So one month later our class advisor handed me my prize in a cardboard box.  I found a private place and quiet moment in the hallway.  Set my books down and pulled the end out until the staple let loose, and there it was…my first electric clock radio.  I can close my eyes and see it now, feel the fullness in my chest, imagine myself running from the bus stop to the side door of our apartment building, bursting into apartment 101, straight back to our bedroom.  I pushed aside everything on the dresser corner next to my bed, slid the fleshy part of my forearm over the top of the dresser to clear the dust, shimmied the chest of drawers out a few inches to reach the outlet, and plugged it in.  The new fangled digital numbers flipped on a turntable rod behind the plastic face.  Each minute a number changed, the faint humming turn and click became the rhythm of my nights.  I aligned myself to that clock.  No tick tick ticking like the wind-ups of my childhood, just a steady hum and a click every 60 seconds, with a triple click straight up on the hour, like a whispered shuffling of cards.

Best of all was the magical, miraculous, fabulous ability it had to play music; my music, the music I wanted and no one else got to choose.  Thank goodness Libby had similar taste.  Either that or she didn’t dare express any other preference from the other side of the room. I had no idea how much the strains of music that emitted from that machine would effect my life forever more.  I mean, who would not awaken more sweetly than to Roberta Flack exhaling The First Time Ever I Saw Your Face? I brushed my hair to Bill Withers singing Lean On Me; slid the hangers back and forth on the closet rod looking for the right top for my hip hugger jeans to the Moody Blues vibe. My favorite song to wake up to was Me and Mrs. Jones, and though the lyric was insanely unrighteous I never did feel guilty about loving it. At night the soft glow of my clock radio light eased me out of my teenage angst, my head analyzing the lyric of American Pie, my cravings being filled by the harmonies of the Bee Gees and Bread; my poet heart feeling one with John Denver and Gordon Lightfoot and Don McLean, my newly calloused fingertips imitating the riffs in Stairway to Heaven.
My father had left when we moved into that apartment, one week before school started that year. We didn’t talk about it.  Just went on existing like nothing had happened; like we were ok.  I’m reminded of it when I babysit my 3 year old Ruby and she pretends she doesn’t care if I tell her “no, darling, you can’t have that”.  She’ll pretend she didn’t want the thing in the first place.  But I can see her lip quivering.  Still, she will not let me give her a hug until her heart is stilled and she turns her focus to the dolly in the corner. We pretended it didn’t hurt when Dad left.  At least I did.  I pretended there was not a big hole somewhere inside where no one could see.  Laid in my bed at night and could not breathe deep enough to fill it before it was time to exhale.

Somehow that space was filled; tenderly, angrily, fitfully, gently, slowly; by the songs that flowed from the speaker on the front of my faithful clock radio.

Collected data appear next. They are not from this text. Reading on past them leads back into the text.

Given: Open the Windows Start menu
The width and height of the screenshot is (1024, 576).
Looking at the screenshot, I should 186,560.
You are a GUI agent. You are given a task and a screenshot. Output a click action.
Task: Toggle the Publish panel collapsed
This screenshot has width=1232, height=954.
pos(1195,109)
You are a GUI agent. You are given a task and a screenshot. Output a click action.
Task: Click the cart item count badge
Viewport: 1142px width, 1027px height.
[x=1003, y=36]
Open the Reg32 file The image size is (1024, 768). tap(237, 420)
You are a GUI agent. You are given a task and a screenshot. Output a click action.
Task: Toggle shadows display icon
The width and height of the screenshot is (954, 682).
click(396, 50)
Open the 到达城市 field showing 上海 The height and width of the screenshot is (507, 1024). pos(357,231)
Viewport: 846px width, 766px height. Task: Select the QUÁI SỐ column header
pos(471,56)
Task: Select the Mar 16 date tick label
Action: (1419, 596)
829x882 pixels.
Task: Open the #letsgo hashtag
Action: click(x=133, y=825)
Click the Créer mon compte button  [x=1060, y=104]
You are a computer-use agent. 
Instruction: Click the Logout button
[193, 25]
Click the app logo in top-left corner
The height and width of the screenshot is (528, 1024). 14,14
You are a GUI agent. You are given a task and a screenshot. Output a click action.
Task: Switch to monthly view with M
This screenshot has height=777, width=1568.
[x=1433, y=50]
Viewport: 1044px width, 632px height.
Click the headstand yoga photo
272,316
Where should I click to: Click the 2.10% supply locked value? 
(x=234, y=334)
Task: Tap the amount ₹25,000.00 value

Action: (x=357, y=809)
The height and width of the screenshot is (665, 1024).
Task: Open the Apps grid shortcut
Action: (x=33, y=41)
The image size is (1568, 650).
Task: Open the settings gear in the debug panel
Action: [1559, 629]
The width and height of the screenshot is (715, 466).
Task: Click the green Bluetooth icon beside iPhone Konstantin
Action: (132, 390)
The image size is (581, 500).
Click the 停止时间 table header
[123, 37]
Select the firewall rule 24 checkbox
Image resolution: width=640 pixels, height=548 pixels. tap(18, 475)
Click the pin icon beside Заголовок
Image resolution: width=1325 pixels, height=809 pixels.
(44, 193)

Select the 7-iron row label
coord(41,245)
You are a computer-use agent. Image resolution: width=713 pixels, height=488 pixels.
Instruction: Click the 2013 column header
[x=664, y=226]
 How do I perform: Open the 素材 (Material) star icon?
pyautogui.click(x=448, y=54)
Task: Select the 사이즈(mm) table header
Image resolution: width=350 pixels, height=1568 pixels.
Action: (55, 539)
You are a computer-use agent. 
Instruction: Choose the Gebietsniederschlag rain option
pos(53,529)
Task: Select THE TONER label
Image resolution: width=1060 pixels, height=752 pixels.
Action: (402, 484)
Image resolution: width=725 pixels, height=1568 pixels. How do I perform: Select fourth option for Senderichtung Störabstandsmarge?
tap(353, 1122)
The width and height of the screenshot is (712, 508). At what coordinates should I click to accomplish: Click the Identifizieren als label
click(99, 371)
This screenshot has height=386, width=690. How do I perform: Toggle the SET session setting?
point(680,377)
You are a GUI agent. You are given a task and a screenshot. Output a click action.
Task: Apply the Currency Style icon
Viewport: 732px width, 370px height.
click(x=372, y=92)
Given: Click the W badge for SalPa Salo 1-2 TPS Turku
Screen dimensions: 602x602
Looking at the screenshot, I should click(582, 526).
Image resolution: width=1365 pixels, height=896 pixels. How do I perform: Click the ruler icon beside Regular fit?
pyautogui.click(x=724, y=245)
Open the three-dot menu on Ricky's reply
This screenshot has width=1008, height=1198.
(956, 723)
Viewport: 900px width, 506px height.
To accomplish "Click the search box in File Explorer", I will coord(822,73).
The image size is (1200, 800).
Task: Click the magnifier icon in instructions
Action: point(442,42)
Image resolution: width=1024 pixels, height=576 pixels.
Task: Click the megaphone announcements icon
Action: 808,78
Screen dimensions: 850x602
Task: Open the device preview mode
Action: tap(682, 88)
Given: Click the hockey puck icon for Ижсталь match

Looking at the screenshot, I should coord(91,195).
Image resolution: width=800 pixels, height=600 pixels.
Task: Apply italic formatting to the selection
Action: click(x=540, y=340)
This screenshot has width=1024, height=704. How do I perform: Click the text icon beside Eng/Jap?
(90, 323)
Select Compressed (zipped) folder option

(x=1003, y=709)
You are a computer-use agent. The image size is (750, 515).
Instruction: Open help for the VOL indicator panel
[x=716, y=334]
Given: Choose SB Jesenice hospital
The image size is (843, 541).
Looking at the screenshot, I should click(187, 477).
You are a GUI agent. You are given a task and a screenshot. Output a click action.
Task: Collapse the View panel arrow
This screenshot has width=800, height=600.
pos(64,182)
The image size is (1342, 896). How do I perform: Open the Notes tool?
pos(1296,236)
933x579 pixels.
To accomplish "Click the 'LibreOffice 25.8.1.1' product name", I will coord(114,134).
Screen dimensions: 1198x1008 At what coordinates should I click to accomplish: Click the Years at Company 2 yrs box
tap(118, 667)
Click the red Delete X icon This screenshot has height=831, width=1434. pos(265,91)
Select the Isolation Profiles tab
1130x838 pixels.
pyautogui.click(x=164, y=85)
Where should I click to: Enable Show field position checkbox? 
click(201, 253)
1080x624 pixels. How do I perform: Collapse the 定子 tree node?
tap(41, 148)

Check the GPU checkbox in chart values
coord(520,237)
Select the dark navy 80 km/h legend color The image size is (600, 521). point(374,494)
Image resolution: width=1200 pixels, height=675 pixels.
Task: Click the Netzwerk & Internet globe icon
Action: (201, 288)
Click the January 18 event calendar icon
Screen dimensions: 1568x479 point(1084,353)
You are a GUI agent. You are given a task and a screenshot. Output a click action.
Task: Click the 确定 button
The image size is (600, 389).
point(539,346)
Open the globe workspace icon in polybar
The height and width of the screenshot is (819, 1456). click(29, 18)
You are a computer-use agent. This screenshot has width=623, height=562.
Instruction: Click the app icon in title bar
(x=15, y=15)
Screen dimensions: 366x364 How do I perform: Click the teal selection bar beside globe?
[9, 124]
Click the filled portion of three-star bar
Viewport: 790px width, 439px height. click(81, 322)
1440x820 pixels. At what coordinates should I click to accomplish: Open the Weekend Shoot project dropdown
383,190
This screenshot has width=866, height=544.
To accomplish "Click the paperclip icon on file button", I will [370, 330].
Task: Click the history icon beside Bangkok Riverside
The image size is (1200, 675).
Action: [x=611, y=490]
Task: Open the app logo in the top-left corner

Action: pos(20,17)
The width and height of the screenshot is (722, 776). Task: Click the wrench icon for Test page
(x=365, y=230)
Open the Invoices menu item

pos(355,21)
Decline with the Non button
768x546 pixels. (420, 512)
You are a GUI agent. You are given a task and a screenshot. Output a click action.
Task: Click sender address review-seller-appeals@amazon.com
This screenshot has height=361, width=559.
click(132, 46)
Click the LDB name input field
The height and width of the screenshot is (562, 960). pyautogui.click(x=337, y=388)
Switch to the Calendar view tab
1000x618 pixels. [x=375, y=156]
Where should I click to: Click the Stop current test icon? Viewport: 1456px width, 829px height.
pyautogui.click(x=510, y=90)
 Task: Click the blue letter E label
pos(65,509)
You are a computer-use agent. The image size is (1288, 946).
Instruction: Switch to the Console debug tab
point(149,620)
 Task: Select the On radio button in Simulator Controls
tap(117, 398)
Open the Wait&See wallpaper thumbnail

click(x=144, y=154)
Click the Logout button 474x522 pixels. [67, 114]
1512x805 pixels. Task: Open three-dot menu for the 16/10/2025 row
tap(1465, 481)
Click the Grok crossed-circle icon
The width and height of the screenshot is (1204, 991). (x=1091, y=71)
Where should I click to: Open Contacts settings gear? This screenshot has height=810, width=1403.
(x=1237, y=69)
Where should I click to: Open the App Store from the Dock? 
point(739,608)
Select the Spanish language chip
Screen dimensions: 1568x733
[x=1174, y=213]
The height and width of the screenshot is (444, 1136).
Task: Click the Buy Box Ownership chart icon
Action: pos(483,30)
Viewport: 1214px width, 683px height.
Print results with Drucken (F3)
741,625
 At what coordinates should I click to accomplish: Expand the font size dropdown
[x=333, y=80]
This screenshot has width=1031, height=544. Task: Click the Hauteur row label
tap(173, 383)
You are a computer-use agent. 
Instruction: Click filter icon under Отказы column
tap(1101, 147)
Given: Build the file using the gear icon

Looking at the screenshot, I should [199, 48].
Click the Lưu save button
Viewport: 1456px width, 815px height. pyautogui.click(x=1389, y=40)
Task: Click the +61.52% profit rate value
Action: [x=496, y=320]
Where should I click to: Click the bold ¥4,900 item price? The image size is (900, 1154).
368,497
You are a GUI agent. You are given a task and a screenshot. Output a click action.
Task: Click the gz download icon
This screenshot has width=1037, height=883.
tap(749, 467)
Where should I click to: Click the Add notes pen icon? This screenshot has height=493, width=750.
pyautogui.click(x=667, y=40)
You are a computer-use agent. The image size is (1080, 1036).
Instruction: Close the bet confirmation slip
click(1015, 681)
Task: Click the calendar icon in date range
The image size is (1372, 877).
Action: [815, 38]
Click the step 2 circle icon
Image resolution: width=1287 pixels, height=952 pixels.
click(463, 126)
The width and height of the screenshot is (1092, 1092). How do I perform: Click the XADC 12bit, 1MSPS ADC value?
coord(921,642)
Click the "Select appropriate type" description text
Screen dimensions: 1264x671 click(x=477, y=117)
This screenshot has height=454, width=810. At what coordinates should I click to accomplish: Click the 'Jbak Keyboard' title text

The best prize I could have chosen.  Life changing choice some might have called a foolish waste of prize options. 

Four years later I unplugged that alarm clock and wrapped the cord around it.  Tucked it into the corner of my suitcase and plugged it back in in the dorm room at college out west in Utah. Disco was just coming of age at the time.  But so was I, and within three months I was engaged and my head was filled with all sorts of newness.  I played my own tunes on my own instrument, and kissed that handsome law student more than I probably should have.  My head made its own music then, not being awfully satisfied by the new pounding beats of late seventies pop tunes.  I casually listened to the Village People singing YMCA only on the way to class on the car stereo, and by 1978 the music I heard was in the wind up teddy bear in Johnny’s little yellow crib.  

But back there, in that little chunk of time behind the belly button of my lifetime, when I was new to the freedom of choice, I thank God for that old clock radio; for the dee jays who introduced me to some of the finest singer-songwriters America has produced; to the miraculous fact that I was born in a time when average teenage girls could even get their own clock radios.  I came of age in an age when music was first accessible to the masses.  We could all get it; the rich, the poor, the broken hearted and the thriving.  It would be years before I could afford a turntable of my own, and even when I inherited my brother’s I owned three albums; John Denver’s Rocky Mountain High, Joni Mitchell’s Both Sides Now, and Carole King’s Tapestry.  Those albums changed my life, along with the LP’s from my brothers’ closets.  But truthfully, my best musical influence, besides the tender songs that entered my heart from my mother’s voice, was the assortment of tunes brought to me through the faithful low fi speaker on my very first clock radio.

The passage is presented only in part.